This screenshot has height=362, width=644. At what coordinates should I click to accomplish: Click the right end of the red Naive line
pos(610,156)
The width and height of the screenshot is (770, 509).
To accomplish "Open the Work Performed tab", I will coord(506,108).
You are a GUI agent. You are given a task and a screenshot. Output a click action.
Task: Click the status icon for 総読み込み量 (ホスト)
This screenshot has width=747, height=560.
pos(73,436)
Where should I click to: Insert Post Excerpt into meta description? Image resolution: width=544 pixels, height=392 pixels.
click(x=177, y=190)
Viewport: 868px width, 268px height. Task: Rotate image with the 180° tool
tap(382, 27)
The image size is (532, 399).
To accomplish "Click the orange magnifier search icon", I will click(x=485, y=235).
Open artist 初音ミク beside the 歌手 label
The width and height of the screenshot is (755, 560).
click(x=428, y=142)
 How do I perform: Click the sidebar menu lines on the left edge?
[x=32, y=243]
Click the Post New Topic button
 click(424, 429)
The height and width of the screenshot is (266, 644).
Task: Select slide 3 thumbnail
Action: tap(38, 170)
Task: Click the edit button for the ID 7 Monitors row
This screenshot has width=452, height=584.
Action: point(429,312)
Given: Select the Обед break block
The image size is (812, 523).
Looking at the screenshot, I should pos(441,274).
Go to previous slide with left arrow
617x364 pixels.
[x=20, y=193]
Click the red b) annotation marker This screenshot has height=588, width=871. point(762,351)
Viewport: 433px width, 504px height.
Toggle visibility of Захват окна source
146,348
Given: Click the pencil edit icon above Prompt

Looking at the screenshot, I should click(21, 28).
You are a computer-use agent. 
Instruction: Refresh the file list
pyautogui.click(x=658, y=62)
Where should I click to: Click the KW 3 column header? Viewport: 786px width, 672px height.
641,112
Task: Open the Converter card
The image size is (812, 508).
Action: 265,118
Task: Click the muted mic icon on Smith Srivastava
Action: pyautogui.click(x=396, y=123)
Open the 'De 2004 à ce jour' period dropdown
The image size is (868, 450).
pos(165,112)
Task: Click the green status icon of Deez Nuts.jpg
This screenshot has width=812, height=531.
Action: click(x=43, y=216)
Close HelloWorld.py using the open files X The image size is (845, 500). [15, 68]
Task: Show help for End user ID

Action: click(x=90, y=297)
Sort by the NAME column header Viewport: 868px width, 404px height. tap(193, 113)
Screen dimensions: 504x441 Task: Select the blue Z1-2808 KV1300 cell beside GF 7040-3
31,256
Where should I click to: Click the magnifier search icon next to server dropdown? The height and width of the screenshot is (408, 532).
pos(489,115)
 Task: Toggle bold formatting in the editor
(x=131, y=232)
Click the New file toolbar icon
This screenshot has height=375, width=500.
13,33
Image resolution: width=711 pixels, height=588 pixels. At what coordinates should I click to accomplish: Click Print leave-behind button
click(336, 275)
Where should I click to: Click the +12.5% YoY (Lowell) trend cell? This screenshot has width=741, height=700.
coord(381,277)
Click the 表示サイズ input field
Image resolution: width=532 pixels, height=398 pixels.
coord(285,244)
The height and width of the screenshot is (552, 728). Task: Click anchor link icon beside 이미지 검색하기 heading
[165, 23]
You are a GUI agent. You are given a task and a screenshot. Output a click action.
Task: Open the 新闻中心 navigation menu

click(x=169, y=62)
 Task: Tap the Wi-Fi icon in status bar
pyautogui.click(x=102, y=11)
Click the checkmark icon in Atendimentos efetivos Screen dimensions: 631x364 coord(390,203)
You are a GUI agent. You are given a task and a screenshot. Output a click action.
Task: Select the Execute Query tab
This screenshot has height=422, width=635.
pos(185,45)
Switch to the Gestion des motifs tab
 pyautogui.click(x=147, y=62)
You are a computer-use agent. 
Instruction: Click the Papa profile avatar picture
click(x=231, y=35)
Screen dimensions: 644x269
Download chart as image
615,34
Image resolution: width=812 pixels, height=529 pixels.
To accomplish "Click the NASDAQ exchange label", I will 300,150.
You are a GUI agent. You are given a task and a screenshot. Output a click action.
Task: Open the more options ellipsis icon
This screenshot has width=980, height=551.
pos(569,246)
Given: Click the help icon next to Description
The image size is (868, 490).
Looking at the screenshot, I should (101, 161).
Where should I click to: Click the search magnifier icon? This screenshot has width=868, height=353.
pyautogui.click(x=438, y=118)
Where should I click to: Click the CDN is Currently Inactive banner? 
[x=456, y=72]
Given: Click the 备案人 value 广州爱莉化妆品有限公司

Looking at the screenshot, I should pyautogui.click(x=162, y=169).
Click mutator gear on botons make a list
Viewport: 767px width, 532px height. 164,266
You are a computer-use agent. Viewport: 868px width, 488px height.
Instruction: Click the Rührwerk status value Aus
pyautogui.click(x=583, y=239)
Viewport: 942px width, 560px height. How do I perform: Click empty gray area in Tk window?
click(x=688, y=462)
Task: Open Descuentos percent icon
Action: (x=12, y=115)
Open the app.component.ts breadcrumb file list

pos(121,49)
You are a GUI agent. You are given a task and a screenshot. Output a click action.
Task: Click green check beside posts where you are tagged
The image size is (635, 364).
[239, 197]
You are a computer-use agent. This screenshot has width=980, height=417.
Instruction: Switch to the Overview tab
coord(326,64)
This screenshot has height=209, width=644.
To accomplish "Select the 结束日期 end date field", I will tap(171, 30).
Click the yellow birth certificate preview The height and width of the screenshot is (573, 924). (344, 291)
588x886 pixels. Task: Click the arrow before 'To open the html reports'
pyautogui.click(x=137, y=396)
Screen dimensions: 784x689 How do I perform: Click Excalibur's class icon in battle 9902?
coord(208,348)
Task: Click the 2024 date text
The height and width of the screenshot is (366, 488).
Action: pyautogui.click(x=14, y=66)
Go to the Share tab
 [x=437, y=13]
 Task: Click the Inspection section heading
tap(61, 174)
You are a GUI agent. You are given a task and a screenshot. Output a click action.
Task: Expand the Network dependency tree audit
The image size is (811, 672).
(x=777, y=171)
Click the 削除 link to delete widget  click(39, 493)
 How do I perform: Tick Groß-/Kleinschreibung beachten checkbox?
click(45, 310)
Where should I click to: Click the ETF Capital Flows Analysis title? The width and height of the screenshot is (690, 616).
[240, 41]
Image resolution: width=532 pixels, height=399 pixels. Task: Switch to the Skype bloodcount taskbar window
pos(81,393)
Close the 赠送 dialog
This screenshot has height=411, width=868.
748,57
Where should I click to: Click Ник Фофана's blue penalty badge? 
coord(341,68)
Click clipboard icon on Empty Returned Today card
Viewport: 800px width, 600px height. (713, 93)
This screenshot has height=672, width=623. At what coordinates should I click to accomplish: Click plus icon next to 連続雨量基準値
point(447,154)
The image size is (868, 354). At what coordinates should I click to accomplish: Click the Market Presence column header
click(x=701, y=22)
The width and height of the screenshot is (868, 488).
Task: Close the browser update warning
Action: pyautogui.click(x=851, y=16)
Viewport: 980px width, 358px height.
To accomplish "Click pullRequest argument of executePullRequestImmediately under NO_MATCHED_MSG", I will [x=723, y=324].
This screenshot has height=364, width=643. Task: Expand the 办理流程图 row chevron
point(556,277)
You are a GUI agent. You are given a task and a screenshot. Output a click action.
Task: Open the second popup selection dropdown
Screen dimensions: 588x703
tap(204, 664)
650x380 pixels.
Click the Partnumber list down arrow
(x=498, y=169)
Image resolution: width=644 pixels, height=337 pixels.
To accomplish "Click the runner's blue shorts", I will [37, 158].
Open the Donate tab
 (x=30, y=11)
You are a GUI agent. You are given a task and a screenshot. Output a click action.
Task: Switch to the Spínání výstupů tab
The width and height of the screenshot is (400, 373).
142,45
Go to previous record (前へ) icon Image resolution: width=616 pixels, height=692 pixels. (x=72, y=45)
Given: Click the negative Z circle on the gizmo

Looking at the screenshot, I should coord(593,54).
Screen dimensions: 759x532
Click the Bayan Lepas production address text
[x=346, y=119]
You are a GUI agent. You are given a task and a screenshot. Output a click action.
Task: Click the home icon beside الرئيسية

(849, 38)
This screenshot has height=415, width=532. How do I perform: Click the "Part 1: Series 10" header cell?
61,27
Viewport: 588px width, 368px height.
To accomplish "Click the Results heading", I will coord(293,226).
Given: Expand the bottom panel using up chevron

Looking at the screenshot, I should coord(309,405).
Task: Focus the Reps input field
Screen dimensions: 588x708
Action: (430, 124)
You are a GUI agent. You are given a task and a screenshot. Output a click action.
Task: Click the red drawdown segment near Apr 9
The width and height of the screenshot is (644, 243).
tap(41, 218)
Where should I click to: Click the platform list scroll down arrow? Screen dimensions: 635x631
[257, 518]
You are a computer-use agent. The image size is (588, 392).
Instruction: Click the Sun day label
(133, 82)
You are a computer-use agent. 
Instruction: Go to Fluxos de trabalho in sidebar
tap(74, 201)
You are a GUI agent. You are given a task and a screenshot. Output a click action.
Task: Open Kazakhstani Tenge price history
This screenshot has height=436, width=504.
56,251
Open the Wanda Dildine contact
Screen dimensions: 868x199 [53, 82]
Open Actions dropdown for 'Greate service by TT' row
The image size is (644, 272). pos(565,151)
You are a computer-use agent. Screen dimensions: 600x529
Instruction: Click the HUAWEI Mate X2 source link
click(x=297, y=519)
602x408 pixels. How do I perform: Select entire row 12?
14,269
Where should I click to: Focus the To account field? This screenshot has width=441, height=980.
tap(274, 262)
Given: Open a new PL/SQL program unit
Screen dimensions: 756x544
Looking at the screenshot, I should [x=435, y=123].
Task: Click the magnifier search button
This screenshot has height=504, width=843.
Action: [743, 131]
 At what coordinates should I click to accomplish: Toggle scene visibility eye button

PROBLEM DETAILS
Reproduce each line of the data containing the word "computer".

ANSWER SPACE
You are a computer-use agent. 
You are a computer-use agent. 
You are a computer-use agent. Viewport: 868px width, 488px height.
You are a computer-use agent. This screenshot has width=980, height=417.
You are a computer-use agent. The image size is (588, 392).
You are a computer-use agent. 
You are a computer-use agent. Screen dimensions: 600x529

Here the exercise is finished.